Databricks can potentially play role of:

  • Real Time Stream Processing technologies such as Apache Storm, Azure Stream Analytics, HDInsight, Striim and Amazon Kinesis

(watch out for my blog on demo of structured streaming using Databricks)

Machine Learning using Databricks

Databricks runs spark and one of the key components of spark is MLib. Organizations can use wide variety of frameworks that are supported in spark and Databricks to create models using distributed compute and using the data stored at any central location. These models can also be used in real-time to generate results from stream. Use of SparkR and PySpark provide distributed parallel processing capabilities which using data scientist familiar languages such as R and Python.
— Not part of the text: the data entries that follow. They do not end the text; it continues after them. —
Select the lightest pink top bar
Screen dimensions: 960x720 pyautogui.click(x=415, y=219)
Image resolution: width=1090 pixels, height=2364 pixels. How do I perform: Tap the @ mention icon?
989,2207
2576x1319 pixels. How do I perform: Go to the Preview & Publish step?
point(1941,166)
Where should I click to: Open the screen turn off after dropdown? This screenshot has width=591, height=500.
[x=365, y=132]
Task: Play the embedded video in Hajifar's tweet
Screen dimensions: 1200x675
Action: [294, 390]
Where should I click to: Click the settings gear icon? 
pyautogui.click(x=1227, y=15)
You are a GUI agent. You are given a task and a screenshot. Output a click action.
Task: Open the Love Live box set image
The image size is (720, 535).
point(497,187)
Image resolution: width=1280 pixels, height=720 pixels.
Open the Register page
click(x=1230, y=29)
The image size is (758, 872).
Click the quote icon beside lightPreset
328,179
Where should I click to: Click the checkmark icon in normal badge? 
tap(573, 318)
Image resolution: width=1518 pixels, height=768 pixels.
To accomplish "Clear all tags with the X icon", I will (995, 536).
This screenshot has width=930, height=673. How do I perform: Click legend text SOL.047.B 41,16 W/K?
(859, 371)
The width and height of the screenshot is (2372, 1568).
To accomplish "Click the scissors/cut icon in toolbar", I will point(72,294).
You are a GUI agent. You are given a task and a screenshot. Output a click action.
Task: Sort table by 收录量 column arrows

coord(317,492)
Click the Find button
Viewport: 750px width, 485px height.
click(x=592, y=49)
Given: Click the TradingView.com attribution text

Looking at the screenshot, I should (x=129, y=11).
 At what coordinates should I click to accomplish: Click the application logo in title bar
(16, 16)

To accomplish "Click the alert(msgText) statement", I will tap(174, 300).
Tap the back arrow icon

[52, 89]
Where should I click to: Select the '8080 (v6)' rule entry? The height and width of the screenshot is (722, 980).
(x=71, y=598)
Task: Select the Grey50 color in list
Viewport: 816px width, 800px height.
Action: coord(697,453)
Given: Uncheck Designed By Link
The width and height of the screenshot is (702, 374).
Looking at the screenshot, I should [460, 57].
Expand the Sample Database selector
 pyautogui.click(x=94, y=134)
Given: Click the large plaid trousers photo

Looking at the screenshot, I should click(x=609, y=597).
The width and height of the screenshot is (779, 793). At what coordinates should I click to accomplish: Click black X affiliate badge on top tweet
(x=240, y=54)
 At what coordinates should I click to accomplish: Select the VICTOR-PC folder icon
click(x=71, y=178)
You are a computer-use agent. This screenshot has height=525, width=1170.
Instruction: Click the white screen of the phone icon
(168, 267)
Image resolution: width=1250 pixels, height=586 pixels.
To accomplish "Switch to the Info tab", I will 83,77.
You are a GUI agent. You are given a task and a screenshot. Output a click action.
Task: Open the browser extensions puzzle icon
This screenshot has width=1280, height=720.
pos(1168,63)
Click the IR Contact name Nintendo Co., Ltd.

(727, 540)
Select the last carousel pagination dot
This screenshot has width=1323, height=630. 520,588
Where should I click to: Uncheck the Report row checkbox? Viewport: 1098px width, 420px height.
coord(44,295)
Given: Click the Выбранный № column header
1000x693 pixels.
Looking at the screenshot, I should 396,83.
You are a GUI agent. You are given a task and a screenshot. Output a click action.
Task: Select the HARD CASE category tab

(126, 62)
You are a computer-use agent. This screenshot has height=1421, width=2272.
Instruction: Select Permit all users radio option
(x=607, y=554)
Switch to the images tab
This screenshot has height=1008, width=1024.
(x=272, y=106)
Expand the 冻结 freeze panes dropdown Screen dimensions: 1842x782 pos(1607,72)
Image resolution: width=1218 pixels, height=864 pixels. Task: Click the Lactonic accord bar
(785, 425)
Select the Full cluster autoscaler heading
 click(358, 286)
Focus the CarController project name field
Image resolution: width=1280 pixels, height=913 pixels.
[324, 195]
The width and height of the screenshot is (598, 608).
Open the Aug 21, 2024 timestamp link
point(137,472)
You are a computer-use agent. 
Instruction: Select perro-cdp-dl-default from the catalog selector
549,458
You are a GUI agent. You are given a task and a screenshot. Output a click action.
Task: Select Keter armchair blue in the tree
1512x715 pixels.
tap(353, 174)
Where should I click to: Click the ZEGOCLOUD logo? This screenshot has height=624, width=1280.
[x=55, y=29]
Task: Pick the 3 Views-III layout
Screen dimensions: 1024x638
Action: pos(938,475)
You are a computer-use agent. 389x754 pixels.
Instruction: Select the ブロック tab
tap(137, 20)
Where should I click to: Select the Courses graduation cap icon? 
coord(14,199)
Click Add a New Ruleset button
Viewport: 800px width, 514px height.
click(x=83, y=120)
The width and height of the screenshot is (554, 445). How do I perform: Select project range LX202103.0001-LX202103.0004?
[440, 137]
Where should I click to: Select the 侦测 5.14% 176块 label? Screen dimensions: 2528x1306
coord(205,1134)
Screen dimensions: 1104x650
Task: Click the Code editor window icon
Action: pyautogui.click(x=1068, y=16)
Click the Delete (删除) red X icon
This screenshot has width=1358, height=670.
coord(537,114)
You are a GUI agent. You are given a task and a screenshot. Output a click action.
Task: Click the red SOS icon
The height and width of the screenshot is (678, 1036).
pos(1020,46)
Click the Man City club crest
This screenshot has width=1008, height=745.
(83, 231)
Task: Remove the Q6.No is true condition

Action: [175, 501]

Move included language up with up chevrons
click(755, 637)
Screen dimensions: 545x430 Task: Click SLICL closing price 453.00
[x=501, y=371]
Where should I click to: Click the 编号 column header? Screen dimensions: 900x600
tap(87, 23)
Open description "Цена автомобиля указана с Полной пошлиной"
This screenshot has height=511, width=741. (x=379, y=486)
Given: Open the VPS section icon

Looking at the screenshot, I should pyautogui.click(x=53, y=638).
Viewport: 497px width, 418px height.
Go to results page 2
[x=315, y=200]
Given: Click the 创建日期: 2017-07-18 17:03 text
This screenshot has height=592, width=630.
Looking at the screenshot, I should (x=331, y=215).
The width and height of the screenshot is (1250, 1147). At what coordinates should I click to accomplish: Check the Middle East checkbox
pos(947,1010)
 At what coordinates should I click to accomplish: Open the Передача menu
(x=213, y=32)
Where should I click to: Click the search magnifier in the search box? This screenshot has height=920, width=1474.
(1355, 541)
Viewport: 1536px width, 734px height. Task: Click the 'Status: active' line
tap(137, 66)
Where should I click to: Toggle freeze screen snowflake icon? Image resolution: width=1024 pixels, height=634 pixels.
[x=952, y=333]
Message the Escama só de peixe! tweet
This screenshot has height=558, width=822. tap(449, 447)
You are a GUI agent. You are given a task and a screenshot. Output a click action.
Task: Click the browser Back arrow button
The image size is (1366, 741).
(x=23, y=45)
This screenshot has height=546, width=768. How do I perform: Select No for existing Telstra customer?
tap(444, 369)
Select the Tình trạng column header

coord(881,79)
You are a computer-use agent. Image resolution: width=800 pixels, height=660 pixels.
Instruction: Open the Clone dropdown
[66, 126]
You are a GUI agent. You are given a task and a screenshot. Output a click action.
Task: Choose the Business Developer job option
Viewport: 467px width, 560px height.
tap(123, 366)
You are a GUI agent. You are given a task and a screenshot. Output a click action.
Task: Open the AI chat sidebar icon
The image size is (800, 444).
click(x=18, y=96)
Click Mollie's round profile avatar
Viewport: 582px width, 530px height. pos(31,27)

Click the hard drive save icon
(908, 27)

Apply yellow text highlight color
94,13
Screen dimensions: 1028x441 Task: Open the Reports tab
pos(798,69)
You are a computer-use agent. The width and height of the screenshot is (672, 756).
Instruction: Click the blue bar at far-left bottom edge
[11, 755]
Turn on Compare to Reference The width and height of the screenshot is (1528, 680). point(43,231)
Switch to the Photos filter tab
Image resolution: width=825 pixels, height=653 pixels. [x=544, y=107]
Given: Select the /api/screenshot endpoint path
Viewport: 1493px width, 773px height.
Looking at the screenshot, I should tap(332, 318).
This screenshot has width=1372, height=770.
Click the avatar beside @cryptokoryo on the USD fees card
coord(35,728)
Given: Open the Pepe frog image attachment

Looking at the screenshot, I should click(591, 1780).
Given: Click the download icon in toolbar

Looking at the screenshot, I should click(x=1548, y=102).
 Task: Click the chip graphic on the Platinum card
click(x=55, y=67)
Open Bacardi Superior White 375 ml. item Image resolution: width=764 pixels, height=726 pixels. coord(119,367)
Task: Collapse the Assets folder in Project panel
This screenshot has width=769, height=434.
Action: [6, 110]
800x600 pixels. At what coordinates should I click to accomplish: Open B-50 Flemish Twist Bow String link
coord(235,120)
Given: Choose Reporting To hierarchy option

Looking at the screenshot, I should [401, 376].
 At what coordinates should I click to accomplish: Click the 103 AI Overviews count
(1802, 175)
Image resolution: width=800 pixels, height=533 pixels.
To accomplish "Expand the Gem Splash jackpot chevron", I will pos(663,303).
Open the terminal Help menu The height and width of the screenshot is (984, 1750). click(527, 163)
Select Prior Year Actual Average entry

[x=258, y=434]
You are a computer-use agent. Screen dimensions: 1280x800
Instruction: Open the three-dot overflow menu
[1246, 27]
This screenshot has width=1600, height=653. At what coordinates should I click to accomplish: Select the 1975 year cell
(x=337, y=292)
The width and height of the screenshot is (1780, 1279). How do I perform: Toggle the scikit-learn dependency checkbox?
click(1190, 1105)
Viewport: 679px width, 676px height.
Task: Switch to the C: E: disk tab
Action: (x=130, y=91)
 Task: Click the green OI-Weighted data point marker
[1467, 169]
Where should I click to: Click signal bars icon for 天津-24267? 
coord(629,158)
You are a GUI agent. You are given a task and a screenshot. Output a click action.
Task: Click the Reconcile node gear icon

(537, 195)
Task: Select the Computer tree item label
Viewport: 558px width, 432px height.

Databricks can potentially play role of:

·        ML Compute and Workbenches such as HDInsight R server, VMs, EC2, Azure Machine Learning Studio, dataiku, and other ML workbenches

Interactive Exploration using Databricks

This area can be looked at in a variety of ways. Exploration can mean using and consuming prebuilt reports and dashboards. Databricks has capability to do that using the interactive dashboards within notebooks. This is traditionally done using BI and visualization tools

If the enterprise publishes the data into a lake/hub, there is a need to explore and dive into the (data) lake to find out what data can be used for business use cases, self-service discovery and preparation tools come into play. Databricks interactive clusters and notebooks can be used use to query the files in the data lake to explore the data

Data preparation for end consumption is the field, where end users can model the data, prepare the measures and standardize the KPIs. Databricks can be a good platform that can be used by end users and potentially prepare the data for final consumption

Databricks can potentially play role of:

  • Data Exploration tools such as Datameer, altryx

  • Data Visualizations for real-time and dashboard and report sharing with small set of users

  • Data Preparation and consumption workbench sch as Talend, Trifacta, pentaho

Most of the organizations are trying to bring Databricks into their technology equation and use it for at least one of the scenarios mentioned above.